Exercise details:
Please filter the entries for the word "second" and copy every line that has it.

(Dataset content Opens)

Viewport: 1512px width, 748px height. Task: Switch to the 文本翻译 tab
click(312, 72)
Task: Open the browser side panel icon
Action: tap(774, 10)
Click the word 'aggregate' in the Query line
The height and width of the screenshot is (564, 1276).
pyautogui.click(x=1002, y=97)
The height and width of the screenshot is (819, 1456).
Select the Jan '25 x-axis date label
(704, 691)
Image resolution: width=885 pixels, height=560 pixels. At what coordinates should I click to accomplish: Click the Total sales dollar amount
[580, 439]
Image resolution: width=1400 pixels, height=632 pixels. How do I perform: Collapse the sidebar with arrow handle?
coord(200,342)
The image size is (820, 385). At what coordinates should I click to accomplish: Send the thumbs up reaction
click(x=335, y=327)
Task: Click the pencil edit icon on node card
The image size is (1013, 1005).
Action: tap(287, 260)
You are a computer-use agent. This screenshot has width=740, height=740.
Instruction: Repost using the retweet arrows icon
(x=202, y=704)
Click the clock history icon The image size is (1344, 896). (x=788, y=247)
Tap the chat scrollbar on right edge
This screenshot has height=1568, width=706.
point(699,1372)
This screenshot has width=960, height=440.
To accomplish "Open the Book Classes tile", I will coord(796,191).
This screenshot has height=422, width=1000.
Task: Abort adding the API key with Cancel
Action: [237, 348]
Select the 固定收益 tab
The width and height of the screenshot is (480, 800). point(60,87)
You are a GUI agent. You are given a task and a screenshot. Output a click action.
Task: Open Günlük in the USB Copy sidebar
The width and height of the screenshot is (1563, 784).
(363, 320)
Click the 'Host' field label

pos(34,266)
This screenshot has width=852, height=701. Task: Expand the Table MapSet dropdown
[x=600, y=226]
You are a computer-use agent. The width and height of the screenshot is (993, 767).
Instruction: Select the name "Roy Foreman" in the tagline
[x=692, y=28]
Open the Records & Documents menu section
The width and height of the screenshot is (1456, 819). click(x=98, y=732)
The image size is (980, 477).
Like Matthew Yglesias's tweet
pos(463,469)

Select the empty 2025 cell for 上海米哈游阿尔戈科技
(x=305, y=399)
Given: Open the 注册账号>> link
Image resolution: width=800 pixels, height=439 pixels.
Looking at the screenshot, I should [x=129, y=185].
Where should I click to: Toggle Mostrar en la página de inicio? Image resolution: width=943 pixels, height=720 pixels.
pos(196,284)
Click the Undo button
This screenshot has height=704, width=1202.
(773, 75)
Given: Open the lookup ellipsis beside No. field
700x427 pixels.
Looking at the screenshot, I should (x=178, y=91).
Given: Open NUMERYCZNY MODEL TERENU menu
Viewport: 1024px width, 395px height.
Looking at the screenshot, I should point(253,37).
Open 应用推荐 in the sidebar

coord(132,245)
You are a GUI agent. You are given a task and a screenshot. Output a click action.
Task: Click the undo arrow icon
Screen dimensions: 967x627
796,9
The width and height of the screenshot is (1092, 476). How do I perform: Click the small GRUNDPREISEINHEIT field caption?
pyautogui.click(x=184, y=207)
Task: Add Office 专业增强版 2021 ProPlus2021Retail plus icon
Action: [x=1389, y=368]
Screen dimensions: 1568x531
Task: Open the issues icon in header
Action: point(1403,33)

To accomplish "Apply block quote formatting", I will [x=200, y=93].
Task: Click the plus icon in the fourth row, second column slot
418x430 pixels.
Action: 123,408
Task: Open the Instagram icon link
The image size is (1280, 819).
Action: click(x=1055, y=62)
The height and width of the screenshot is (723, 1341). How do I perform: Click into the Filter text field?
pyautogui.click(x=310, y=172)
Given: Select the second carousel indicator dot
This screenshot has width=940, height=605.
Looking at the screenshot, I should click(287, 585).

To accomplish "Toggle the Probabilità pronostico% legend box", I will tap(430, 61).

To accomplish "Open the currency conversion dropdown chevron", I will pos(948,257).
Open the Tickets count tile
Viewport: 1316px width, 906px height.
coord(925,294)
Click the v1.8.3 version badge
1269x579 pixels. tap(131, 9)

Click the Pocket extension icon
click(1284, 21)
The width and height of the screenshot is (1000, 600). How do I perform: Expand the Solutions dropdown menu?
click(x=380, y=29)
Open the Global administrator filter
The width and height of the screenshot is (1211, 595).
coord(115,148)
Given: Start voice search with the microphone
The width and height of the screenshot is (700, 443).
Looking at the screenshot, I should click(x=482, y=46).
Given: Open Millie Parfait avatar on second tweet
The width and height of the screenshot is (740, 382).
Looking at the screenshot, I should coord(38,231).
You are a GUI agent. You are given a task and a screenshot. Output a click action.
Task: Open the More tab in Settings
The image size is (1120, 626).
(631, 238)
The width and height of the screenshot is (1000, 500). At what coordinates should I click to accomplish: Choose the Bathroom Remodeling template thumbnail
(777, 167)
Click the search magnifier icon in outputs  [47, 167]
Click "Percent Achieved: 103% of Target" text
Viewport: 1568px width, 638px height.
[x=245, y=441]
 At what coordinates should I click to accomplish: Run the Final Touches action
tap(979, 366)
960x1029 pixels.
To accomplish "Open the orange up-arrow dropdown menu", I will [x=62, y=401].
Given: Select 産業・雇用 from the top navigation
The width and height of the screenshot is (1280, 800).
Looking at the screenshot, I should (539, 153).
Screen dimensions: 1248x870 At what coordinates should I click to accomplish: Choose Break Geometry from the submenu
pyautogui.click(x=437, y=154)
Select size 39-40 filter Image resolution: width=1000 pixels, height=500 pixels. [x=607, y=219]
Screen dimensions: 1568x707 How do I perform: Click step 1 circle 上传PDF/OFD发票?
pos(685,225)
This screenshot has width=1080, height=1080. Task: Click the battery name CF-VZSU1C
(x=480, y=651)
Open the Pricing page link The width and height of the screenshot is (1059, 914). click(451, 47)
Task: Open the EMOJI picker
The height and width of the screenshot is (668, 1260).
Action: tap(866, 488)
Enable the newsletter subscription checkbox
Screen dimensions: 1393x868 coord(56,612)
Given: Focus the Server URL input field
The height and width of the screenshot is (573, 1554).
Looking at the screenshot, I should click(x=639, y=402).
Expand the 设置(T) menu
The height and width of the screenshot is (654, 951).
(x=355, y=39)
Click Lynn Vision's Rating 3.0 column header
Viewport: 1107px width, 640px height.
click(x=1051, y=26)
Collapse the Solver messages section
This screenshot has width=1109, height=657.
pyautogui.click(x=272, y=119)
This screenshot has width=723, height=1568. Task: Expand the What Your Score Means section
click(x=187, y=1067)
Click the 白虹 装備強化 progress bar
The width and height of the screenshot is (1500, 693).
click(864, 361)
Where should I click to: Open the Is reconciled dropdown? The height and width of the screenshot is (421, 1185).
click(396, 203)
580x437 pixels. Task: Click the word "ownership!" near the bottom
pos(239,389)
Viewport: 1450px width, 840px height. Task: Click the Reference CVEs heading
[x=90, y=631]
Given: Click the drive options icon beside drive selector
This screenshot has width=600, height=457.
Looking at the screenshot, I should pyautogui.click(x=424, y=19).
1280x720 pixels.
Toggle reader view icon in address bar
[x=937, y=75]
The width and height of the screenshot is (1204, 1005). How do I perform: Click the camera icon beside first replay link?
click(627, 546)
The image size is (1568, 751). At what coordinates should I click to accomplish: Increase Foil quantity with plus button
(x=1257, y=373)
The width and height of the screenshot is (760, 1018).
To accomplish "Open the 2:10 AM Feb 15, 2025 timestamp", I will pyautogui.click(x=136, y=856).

(Dataset content Closes)

Written reply:
Task: Click the plus icon in the fourth row, second column slot
Given: Select the second carousel indicator dot
Given: Open Millie Parfait avatar on second tweet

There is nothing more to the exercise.